A parabola is a U-shaped curve that can open either upwards or downwards. It is defined by a quadratic equation like \( y = ax^2 + bx + c \). In the exercise, the base equation we examined is a parabola of the form \( y = 2(x + 3)^2 - 1 \). Parabolas are symmetric, and the highest or lowest point on a parabola is called the vertex. The direction in which a parabola opens depends on the coefficient of the squared term (\(a\)). If \(a > 0\), the parabola opens upwards, forming a U shape. If \(a < 0\), it opens downwards, resembling an upside-down U. Parabolas appear naturally in various phenomena, such as projectile motion, and are crucial in physics and engineering.

The vertex form of a quadratic equation presents the equation in a way that clearly shows the vertex of the parabola. The vertex form is expressed as \( y = a(x - h)^2 + k \). The values \(h\) and \(k\) represent the coordinates of the vertex. For the inequality in our exercise, the vertex form \( y = 2(x + 3)^2 - 1 \) reveals the vertex at \((-3, -1)\). Compared to the standard form \( y = ax^2 + bx + c \), the vertex form provides an immediate visual clue about where the parabola is located on the coordinate plane. This form makes it easier to graph the parabola by directly plotting the vertex and understanding its transformations, such as horizontal and vertical shifts.

Graphing inequalities involves several additional steps compared to graphing equalities.

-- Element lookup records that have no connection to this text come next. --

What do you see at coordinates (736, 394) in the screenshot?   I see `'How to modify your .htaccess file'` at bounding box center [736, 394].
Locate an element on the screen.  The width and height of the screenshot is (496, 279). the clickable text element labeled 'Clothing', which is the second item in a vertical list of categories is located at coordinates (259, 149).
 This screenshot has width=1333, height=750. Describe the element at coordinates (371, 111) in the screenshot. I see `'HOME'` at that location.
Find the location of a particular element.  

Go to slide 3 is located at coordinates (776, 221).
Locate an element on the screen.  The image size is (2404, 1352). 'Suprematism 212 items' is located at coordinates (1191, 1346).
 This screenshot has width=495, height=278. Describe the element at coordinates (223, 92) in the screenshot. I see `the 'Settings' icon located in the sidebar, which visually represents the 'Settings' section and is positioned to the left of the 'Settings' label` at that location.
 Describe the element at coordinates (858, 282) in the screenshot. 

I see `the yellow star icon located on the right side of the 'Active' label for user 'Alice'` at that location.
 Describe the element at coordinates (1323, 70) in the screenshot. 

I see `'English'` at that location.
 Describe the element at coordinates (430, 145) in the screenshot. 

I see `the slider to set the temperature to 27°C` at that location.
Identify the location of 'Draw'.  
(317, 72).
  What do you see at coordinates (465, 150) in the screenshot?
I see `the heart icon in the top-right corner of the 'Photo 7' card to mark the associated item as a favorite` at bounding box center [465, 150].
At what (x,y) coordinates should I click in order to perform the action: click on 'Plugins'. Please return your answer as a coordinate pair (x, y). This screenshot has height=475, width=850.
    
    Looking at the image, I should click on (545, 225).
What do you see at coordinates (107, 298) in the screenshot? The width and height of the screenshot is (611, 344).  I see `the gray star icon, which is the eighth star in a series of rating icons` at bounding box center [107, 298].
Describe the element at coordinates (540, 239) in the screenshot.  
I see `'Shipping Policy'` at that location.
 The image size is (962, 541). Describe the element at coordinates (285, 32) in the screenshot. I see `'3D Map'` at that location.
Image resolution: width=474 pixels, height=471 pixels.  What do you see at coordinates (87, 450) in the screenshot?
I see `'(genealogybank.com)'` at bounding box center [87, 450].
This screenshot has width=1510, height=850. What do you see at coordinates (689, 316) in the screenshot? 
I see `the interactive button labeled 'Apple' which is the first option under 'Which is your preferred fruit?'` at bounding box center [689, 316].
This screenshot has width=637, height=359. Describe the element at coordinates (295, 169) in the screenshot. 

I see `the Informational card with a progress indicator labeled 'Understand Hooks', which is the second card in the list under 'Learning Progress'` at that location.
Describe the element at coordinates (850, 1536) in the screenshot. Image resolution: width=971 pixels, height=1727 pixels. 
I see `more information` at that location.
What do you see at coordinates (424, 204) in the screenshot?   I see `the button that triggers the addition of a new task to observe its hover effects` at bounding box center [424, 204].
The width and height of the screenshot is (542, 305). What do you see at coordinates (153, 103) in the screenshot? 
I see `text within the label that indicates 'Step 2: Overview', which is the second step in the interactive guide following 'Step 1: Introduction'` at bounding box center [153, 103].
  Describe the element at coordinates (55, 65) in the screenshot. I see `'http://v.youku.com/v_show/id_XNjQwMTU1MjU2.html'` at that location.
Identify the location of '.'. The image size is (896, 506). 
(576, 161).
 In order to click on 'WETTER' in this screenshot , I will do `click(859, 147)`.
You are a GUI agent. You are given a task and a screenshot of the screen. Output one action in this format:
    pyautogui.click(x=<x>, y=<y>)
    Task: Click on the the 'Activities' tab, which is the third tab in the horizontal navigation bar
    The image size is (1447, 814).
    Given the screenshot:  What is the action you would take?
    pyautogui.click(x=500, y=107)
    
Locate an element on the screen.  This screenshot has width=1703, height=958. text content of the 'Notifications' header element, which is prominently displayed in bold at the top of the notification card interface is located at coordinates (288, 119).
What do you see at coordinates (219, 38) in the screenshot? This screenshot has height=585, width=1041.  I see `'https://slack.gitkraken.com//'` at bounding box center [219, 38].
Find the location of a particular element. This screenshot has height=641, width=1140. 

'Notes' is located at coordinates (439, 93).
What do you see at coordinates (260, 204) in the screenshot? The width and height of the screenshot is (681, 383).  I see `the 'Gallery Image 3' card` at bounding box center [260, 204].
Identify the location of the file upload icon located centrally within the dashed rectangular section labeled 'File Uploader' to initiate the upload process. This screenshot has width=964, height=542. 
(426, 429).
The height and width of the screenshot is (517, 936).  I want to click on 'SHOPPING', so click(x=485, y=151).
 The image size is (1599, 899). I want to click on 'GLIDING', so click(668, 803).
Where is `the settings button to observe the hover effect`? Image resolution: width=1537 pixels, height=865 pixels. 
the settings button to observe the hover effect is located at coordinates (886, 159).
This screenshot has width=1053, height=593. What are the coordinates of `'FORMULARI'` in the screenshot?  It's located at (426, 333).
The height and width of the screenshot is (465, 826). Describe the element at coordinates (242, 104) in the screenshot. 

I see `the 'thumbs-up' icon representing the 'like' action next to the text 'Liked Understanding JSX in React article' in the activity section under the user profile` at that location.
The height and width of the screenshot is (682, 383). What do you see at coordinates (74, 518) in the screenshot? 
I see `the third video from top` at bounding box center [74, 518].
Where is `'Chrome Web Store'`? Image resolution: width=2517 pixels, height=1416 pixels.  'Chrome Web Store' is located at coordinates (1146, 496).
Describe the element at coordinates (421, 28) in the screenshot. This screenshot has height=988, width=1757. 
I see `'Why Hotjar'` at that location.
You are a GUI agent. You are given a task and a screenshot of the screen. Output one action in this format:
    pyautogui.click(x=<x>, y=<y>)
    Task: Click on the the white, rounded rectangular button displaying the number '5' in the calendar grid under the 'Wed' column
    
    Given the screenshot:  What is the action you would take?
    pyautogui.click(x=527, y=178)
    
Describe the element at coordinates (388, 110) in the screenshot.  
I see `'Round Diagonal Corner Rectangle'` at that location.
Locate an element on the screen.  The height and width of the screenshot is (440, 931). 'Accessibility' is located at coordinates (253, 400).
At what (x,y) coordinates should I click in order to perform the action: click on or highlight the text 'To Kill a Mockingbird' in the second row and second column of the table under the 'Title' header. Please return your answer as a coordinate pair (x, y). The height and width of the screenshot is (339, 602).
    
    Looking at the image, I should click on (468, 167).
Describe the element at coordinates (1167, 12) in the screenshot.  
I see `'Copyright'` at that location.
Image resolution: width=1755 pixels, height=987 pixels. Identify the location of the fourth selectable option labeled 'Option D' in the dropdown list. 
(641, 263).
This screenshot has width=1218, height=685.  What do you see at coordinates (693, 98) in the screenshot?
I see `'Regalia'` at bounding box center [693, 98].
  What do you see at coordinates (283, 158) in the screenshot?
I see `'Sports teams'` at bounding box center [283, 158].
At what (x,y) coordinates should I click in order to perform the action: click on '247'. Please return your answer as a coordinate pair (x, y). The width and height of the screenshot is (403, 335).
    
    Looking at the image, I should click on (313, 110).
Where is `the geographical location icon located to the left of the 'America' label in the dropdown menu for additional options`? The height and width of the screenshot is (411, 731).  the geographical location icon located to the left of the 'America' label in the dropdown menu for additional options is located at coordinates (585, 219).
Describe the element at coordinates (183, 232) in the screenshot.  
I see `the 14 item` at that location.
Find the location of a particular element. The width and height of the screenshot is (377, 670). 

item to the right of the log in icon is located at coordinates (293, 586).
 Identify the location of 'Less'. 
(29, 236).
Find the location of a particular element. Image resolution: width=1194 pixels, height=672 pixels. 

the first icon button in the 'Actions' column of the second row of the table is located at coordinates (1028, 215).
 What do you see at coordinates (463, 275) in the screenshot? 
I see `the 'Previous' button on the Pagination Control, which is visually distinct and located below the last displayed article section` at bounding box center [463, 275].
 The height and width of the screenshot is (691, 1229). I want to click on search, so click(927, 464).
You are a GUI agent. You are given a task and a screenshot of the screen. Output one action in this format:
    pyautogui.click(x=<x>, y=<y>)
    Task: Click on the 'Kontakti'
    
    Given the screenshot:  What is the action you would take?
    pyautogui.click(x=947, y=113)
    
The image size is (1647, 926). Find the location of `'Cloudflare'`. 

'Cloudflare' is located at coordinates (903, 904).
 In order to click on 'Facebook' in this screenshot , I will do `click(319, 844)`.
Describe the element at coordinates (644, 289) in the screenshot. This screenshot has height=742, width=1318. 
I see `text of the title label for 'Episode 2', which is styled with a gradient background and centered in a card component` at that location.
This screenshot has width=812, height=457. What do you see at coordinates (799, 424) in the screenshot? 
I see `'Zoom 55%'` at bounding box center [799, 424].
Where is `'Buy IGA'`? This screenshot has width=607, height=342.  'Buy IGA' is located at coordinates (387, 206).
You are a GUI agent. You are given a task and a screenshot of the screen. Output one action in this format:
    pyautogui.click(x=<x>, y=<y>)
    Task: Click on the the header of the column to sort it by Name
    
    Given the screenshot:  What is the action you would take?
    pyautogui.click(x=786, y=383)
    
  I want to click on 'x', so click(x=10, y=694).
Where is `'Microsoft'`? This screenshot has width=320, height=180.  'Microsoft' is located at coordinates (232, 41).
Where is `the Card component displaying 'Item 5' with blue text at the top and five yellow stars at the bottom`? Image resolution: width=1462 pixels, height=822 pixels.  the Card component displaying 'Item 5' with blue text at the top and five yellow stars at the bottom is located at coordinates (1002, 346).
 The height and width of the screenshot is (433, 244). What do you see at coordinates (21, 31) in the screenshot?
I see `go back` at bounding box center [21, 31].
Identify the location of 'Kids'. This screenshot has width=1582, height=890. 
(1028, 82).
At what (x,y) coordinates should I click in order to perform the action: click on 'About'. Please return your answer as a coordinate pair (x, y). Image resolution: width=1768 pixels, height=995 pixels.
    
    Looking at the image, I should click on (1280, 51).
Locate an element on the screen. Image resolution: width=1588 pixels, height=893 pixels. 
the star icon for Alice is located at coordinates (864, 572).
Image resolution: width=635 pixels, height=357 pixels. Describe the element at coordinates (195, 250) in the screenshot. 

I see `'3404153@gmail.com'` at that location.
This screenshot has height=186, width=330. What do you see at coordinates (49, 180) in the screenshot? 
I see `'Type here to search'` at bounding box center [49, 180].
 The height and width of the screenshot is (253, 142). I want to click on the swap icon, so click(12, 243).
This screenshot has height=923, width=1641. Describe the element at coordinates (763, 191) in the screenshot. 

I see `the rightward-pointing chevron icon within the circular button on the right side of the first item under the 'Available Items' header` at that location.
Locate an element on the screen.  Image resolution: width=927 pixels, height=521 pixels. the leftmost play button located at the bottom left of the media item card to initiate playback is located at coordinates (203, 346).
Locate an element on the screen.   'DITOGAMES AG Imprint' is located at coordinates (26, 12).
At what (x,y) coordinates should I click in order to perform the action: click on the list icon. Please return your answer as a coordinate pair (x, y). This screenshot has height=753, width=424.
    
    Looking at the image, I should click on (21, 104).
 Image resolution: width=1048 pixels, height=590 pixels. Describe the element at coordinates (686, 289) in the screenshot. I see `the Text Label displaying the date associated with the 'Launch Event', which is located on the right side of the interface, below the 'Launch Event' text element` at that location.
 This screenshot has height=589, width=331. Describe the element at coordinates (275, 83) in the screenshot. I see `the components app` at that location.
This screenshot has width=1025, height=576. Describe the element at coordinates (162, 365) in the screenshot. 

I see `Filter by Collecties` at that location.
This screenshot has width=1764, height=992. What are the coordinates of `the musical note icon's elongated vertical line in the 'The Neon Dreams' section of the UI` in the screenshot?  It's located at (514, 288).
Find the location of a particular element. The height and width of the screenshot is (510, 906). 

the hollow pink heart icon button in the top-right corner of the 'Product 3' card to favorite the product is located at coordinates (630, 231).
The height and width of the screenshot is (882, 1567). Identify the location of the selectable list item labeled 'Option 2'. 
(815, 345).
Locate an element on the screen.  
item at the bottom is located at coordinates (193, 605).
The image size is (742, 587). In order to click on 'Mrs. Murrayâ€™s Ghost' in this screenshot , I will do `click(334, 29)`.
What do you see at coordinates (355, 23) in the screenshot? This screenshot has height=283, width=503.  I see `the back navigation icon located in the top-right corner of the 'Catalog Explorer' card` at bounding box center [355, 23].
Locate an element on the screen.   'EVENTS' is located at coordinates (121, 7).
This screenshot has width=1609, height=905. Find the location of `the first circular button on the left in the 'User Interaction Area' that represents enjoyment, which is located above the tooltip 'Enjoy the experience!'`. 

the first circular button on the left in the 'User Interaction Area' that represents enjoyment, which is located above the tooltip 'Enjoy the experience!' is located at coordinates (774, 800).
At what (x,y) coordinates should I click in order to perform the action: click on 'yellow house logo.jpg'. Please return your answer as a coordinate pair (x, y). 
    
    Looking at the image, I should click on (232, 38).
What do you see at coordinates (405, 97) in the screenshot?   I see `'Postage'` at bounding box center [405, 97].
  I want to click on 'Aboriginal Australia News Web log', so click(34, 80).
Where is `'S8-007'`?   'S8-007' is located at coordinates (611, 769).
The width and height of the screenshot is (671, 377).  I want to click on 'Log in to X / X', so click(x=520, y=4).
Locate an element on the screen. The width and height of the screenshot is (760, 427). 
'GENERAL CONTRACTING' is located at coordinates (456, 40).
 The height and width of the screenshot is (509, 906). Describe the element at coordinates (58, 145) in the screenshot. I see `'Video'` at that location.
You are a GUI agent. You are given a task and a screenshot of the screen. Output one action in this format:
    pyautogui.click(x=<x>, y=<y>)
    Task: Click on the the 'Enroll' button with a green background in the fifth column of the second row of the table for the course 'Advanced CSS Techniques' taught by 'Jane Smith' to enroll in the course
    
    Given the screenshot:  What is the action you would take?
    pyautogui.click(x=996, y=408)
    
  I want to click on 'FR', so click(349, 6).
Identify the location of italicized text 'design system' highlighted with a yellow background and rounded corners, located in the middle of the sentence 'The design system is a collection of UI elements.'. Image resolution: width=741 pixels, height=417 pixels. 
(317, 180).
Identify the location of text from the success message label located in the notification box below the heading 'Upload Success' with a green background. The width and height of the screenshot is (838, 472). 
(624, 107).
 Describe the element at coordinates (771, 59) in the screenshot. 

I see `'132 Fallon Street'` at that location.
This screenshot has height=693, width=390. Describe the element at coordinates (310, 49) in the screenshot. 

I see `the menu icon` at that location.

With inequalities, you're not only interested in the line or curve itself but also in shading the region that satisfies the inequality. The inequality \( y > 2(x + 3)^2 - 1 \) tells us that the solution set includes points above the parabola. Here are the steps to graph such an inequality:

• Plot the parabola from the quadratic expression.
• Since the inequality is strict (\(>\)), use a dashed line for the parabola, indicating that points on the parabola are not included.
• Shade the region above this dashed line to represent all the points that satisfy the inequality.

Achieving accurate shading involves correctly identifying the half-plane that represents the set of solutions, which can typically be verified by testing a point not on the line.

The coordinate plane is a two-dimensional surface on which we can graph equations and inequalities. It consists of two perpendicular lines: the x-axis (horizontal) and the y-axis (vertical). These axes divide the plane into four quadrants. The coordinate plane allows us to visually represent equations and inequalities, making abstract math problems tangible. When you plot the vertex at \((-3, -1)\) on the coordinate plane, you're establishing a reference point for the parabola's graph. Understanding its layout helps in graphing the given inequality and verifying the shape and direction of the parabola. Each point on the plane corresponds to an (x, y) coordinate, making it straightforward to sketch the graph, adjust curves, and interpret regions defined by inequalities. Expertise with the coordinate plane is essential for solving a multitude of mathematical problems.